▶ [Text to read]
- - - - -

91av

Hot wired

Here's a way to turn abundant waste heat into electricity

IMAGINE how much energy we could save if the waste heat produced by the
countless machines we use could be converted into electricity. Well, it’s no
longer a dream. A microchip that can transform heat into electric current is now
working on a lab bench at the Massachusetts Institute of Technology. Its
inventors say it could harness heat from a car’s engine and provide power for
its electronics, charge laptop batteries by recycling heat from the computer’s
microprocessor, or simply bask in the baking desert sun generating
electricity.

The device may be clever, but it has a decidedly unprepossessing name: a
thermal diode. Nonetheless, it marks an important step in thermal
electronics—or thermionics—which has seen little innovation since
the inventor Thomas Edison first observed the thermionic effect in 1883.

In a thermionic vacuum tube, an electrically heated electrode “boils” off
free electrons, which jump across a gap, drawn by a voltage applied to another
electrode. But there’s another type of vacuum tube that doesn’t need to have
electricity fed into it. Instead, it generates electricity—albeit very
inefficiently—by using heat from the environment. The heat gives a few
electrons enough kinetic energy to boil off and jump a tiny gap, creating a
minuscule electric current. But the temperatures needed to generate this current
are very high—around 1000 °C. “They are not very efficient, and tend
to be expensive,” says Gao Min at the University of Cardiff. As a result thermal
diodes have found only limited applications, such as making electricity from
nuclear sources in space probes or satellites.

Attempts to make semiconductor versions of these devices have always been
foiled by the technical difficulties of creating a very narrow vacuum gap
between chip layers. But Peter Hagelstein, a physicist at MIT, and Yan Kucherov
at energy conversion start-up ENECO in Salt Lake City, Utah, have a better idea.

- - - - -

▶ [Given information]
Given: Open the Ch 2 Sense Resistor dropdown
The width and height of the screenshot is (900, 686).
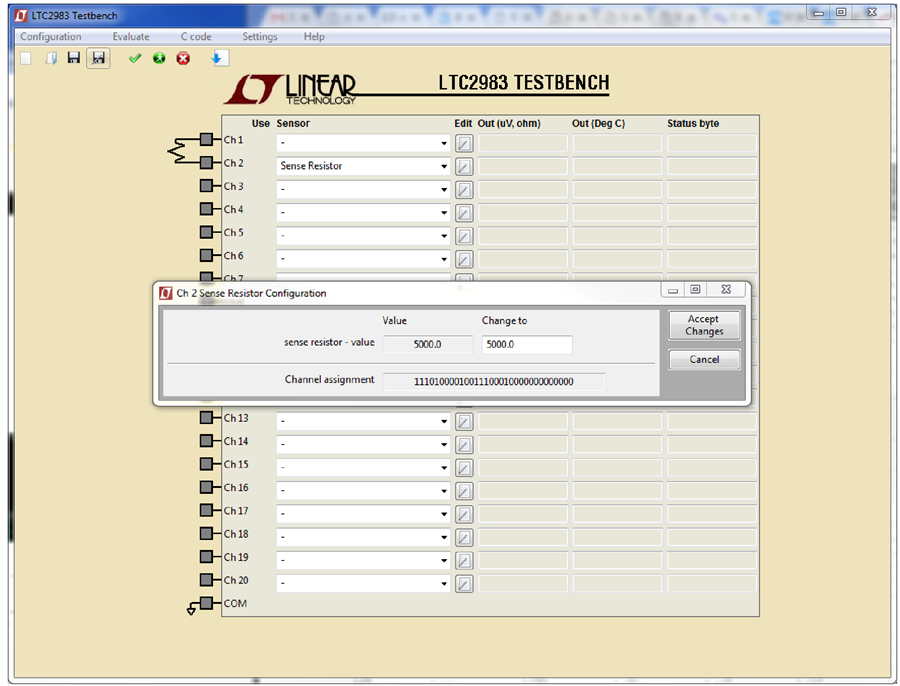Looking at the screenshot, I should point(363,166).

- - - - -

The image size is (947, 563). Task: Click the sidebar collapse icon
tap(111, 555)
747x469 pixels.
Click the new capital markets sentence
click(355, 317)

- - - - -

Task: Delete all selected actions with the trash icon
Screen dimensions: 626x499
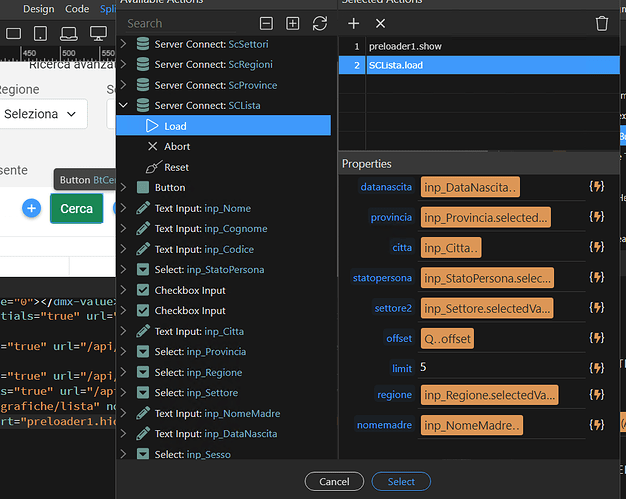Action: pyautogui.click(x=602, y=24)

- - - - -

▶ [Given exercise]
Swap "vacuum tube" for "vacuum valve" in the thermal diode article from "In a thermionic" to "probes or satellites.", and give that passage again. The rows above are taken from a different source than the thermal diode article.

▶ [Answer to the problem]
In a thermionic vacuum valve, an electrically heated electrode “boils” off
free electrons, which jump across a gap, drawn by a voltage applied to another
electrode. But there’s another type of vacuum valve that doesn’t need to have
electricity fed into it. Instead, it generates electricity—albeit very
inefficiently—by using heat from the environment. The heat gives a few
electrons enough kinetic energy to boil off and jump a tiny gap, creating a
minuscule electric current. But the temperatures needed to generate this current
are very high—around 1000 °C. “They are not very efficient, and tend
to be expensive,” says Gao Min at the University of Cardiff. As a result thermal
diodes have found only limited applications, such as making electricity from
nuclear sources in space probes or satellites.